Ascidians, or sea squirts, are sessile marine invertebrates commonly found throughout the world. They have been largely used as models for developmental biology since the last century [1]. The advantage of using ascidians for studies of reproduction and development is their large number of oocytes, their synchronous arrest in the metaphase of the first meiotic division, the rapid embryo development that generates swimming larvae around 18-24 hr post-fertilization, and the small number of cells and few tissues in the adult. Ciona intestinalis is among the most studied ascidian, and its genome is well established since from 2003 [2].

From an experimental point of view, Ciona oocytes are relatively easy to manipulate and microinject, this further advantage has rendered this species a model to study reproductive mechanisms and meiotic regulation [3-6]. Ciona releases gametes (oocytes and sperm) into sea water where fertilization and embryo development occur. These are processes very sensitive to substances present in the environment that come from industrial and agricultural activities and to chemicalphysical variations of the environment (e.g., acidification, thermal elevation).

As filter feeders organisms, ascidians filter food from the incoming water and all the substances present in the environment are trapped on the pharyngeal mucus which is produced by the organ homologous to the mammalian thyroid. Consequently, ascidians are able to accumulate and concentrate harmful toxicants present in low concentrations in the surrounding water column [7]. Recently, it has been shown that ascidians are able to accumulate heavy metals such as vanadium and cadmium [8,9].

In this respect, a large body of literature reports the adverse impact of different type of stressors at the biochemical and cellular levels of ascidians inducing endocrine disruption and reproductive disorders with consequent fertilization success and reproductive fitness reduction and affecting in a long term even the survival of this cosmopolitan species [10-15].

Biomonitoring programs are aimed to evaluate the quality of the environment and require to identify model organisms able to function as bioindicators; these are defined as biological processes, species, or communities used to assess environmental toxicity [16].

The ideal bioindicator must be sessile for having not possibility to avoid the pollution source and filter-feeder since may process large amounts of water. In either cases they may provide a picture of environmental modifications as well as to identify polluted areas.

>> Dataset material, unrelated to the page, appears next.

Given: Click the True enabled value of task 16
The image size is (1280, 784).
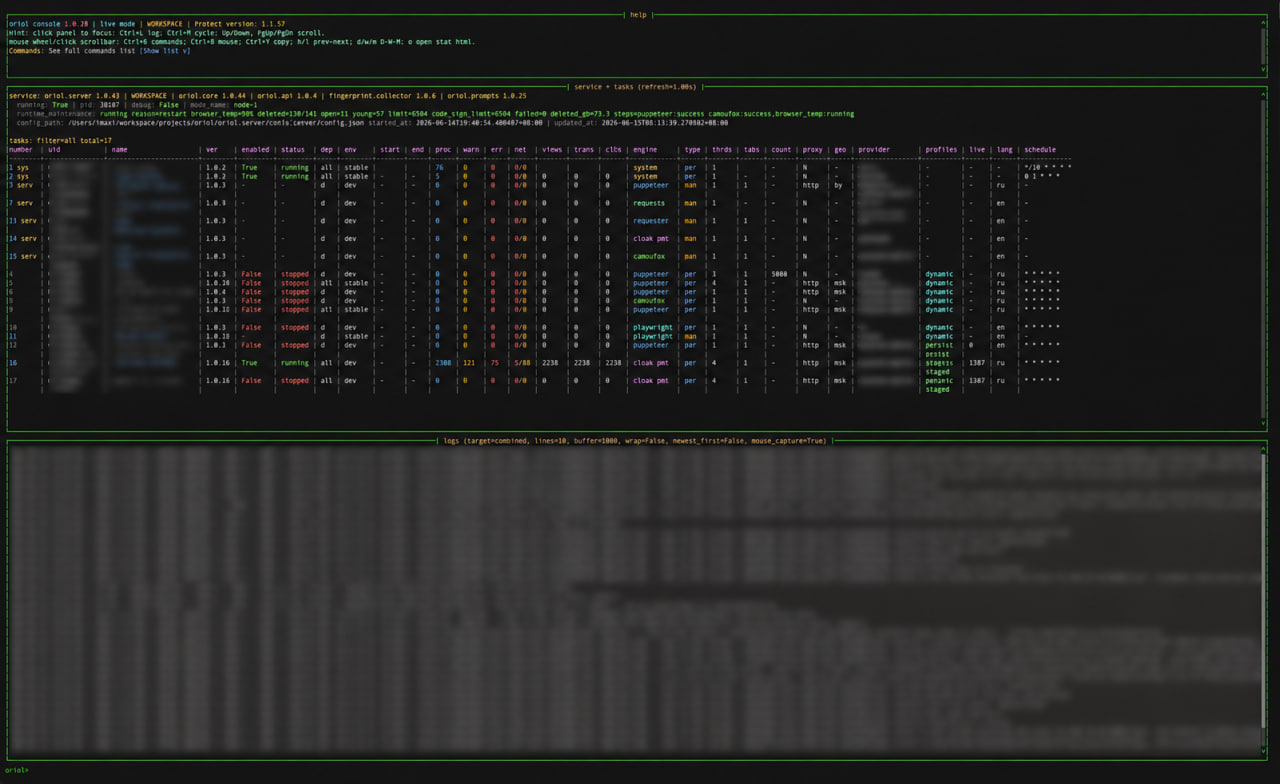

In the past, sea urchin has been considered the best bioindicator to evaluate environmental quality and, in particular, test on sperm and embryo development are from long time bioassays associated with monitoring [17,18]. Potential bioindicators to investigate pollutants impacts have been also recently proposed as molluscs [19], zebrafish [20] or others [21]. Since human is at the end of the food chain and human health is an end point for the research aimed to face up the threats of pollution and global change, there is evidence that deducing a human response to pollutants must come from comparing responses of organisms with similar physiology.

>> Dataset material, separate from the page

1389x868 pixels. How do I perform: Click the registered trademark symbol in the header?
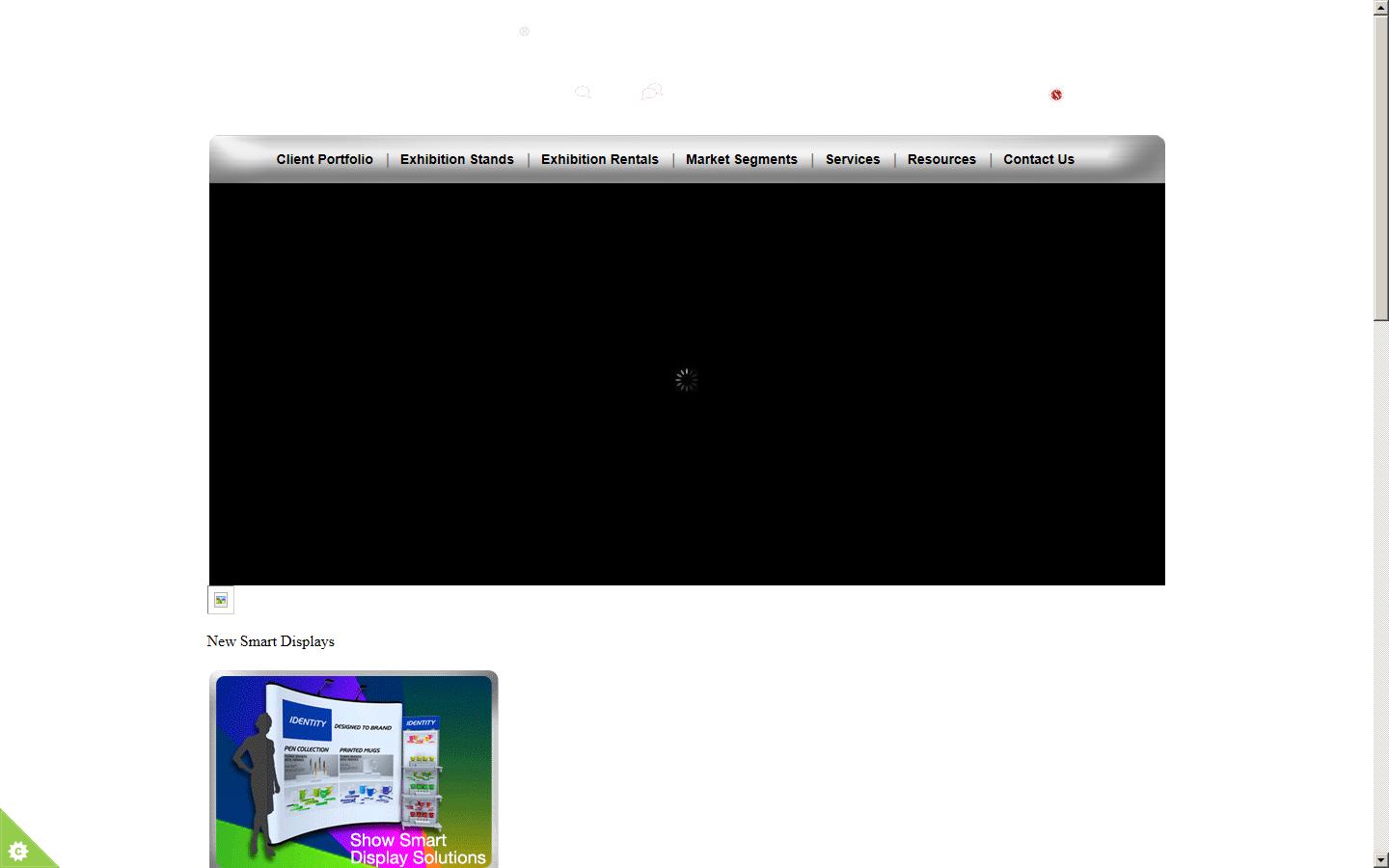(x=524, y=31)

In our recent studies [22-24] we have provided evidences that Ciona intestinalis reproductive mechanisms are affected by either heavy metals or antifouling compounds. In particular, these xenobiotics exert an adverse impact on the gamete physiology, fertilization and larval development and morphology. The sensitivity to pollutants may partially explain the progressive reduction of Ciona populations observed in the last decades along the Neapolitan coast (personal communication).

Taken together these results are in favor to consider Ciona intestinalis a suitable bioindicator model due to its specific response to pollutants and its reproductive mechanisms may represent new bioassays for ecological risk assessment in the field of marine ecotoxicology (Figure 1).


Figure 1: Ciona intestinalis: from endangered species to top model.